**Activity**
Find the line containing "Viewport: 1546px width, 664px height." in the entries below. Restate it and each line after it, word for word, up to and including the line containing "Given: Open the page".

Stored data entries

◇ ◇ ◇ ◇

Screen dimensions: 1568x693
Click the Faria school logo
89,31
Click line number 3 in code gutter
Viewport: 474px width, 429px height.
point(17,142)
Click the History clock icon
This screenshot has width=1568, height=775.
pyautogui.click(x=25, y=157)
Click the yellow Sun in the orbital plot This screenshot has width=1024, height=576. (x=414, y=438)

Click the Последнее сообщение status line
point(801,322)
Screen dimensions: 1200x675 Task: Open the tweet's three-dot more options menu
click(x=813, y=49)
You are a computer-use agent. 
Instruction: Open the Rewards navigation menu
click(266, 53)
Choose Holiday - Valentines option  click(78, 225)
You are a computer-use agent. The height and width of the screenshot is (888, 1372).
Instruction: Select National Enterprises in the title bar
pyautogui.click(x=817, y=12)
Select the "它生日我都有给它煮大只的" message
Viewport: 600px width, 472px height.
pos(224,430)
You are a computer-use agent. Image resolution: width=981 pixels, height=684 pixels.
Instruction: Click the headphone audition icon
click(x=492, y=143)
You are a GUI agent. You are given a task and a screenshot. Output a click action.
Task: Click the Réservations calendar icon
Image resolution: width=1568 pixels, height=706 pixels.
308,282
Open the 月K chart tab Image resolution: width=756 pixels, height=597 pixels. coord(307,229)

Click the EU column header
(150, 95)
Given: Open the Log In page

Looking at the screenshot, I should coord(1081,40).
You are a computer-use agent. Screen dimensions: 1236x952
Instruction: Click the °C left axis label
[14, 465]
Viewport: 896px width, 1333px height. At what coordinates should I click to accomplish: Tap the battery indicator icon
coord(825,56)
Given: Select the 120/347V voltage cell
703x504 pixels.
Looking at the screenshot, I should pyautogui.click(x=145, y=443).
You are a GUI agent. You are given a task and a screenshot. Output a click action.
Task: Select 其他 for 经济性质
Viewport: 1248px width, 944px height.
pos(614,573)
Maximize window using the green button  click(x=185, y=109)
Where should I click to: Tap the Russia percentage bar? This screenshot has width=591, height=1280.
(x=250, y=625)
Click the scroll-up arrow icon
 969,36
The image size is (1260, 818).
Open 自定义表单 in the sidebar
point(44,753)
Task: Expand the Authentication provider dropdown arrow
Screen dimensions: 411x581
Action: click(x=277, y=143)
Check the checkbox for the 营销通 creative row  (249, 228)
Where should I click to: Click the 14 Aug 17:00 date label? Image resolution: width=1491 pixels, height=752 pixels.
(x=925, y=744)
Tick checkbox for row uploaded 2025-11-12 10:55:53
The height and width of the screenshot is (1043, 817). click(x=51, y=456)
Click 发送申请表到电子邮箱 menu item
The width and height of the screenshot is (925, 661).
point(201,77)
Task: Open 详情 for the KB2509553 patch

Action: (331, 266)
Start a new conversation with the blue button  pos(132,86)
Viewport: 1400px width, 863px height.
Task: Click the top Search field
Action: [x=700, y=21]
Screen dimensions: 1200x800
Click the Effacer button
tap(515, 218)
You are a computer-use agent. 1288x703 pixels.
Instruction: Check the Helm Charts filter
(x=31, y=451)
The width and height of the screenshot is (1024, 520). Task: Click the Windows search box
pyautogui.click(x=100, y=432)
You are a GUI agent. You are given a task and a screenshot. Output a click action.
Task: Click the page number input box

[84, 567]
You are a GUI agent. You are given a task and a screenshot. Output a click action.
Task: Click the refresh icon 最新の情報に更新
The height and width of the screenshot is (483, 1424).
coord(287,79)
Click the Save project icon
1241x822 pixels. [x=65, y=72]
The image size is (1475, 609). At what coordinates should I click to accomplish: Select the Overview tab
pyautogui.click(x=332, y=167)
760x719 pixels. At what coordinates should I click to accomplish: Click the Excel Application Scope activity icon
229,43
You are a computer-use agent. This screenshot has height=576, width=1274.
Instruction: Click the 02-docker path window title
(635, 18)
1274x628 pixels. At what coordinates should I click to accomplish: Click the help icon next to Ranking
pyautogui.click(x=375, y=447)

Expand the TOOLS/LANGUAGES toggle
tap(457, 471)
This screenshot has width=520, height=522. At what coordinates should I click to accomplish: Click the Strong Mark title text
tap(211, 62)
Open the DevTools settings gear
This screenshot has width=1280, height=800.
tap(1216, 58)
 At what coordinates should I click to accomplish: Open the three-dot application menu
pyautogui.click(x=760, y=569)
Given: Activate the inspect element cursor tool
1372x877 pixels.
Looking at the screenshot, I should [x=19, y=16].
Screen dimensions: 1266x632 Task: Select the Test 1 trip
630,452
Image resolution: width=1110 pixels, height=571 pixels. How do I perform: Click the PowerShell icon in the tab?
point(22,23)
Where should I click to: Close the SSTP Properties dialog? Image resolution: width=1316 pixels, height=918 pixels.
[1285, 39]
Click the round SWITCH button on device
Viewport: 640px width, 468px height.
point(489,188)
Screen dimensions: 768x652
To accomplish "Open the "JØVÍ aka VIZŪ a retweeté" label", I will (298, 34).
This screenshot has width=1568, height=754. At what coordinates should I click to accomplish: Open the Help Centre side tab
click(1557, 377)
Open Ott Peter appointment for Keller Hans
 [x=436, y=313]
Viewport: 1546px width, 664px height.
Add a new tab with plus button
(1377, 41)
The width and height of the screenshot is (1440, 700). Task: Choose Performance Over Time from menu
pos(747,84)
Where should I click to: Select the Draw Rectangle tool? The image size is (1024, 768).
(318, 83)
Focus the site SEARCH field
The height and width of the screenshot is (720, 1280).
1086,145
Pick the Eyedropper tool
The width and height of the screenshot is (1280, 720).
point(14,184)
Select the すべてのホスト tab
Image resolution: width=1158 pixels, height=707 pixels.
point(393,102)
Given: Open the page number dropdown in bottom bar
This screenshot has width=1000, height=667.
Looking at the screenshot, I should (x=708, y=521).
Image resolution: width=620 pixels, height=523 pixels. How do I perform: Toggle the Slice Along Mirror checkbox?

◇ ◇ ◇ ◇

**Response to the task**
Viewport: 1546px width, 664px height.
Add a new tab with plus button
(1377, 41)
The width and height of the screenshot is (1440, 700). Task: Choose Performance Over Time from menu
pos(747,84)
Where should I click to: Select the Draw Rectangle tool? The image size is (1024, 768).
(318, 83)
Focus the site SEARCH field
The height and width of the screenshot is (720, 1280).
1086,145
Pick the Eyedropper tool
The width and height of the screenshot is (1280, 720).
point(14,184)
Select the すべてのホスト tab
Image resolution: width=1158 pixels, height=707 pixels.
point(393,102)
Given: Open the page number dropdown in bottom bar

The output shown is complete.